A number of physical acts can increase parasympathetic nervous supply to the heart, resulting in blocking of electrical conduction through the AV node. This can slow down or stop a number of arrhythmias that originate above or at the AV node (see main article: supraventricular tachycardias). Parasympathetic nervous supply to the heart is via the vagus nerve, and these maneuvers are collectively known as vagal maneuvers.
There are many classes of antiarrhythmic medications, with different mechanisms of action and many different individual drugs within these classes. Although the goal of drug therapy is to prevent arrhythmia, nearly every antiarrhythmic drug has the potential to act as a pro-arrhythmic, and so must be carefully selected and used under medical supervision.
A number of other drugs can be useful in cardiac arrhythmias.
Several groups of drugs slow conduction through the heart, without actually preventing an arrhythmia. These drugs can be used to "rate control" a fast rhythm and make it physically tolerable for the patient.
Some arrhythmias promote blood clotting within the heart, and increase risk of embolus and stroke. Anticoagulant medications such as warfarin and heparins, and anti-platelet drugs such as aspirin can reduce the risk of clotting.
Arrhythmias may also be treated electrically, by applying a shock across the heart — either externally to the chest wall, or internally to the heart via implanted electrodes.
Cardioversion is either achieved pharmacologically or via the application of a shock synchronised to the underlying heartbeat. It is used for treatment of supraventricular tachycardias. In elective cardioversion, the recipient is usually sedated or lightly anesthetized for the procedure.
Defibrillation differs in that the shock is not synchronised. It is needed for the chaotic rhythm of ventricular fibrillation and is also used for pulseless ventricular tachycardia. Often, more electricity is required for defibrillation than for cardioversion. In most defibrillation, the recipient has lost consciousness so there is no need for sedation.

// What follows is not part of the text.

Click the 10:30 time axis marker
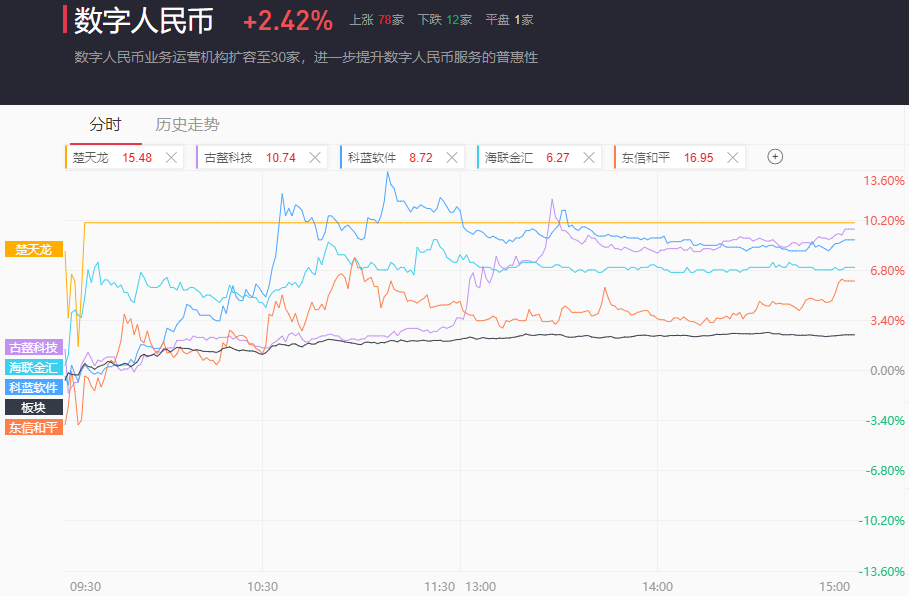The height and width of the screenshot is (596, 909). click(263, 587)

Defibrillation or cardioversion may be accomplished by an implantable cardioverter-defibrillator (ICD).
Electrical treatment of arrhythmias also includes cardiac pacing. Temporary pacing may be necessary for reversible causes of very slow heartbeats, or bradycardia, (for example, from drug overdose or myocardial infarction). A permanent pacemaker may be placed in situations where the bradycardia is not expected to recover.
Some cardiologists further sub-specialise into electrophysiology. In specialised catheter laboratories, they use fine probes inserted through the blood vessels to map electrical activity from within the heart. This allows abnormal areas of conduction to be located very accurately, and subsequently destroyed with heat, cold, electrical, or laser probes.
This pulmonary vein isolation may be completely curative for AV nodal reentrant tachycardia and sometimes for atrial fibrillation, but for other forms of arrhythmia the success rate remains disappointing.
Arrhythmias due to medications have been reported since the 1920s with the use of quinine. In the 1960s and 1970s problems with antihistamines and antipsychotics were discovered. It was not until the 1980s that the underlying issue, QTc prolongation was determined.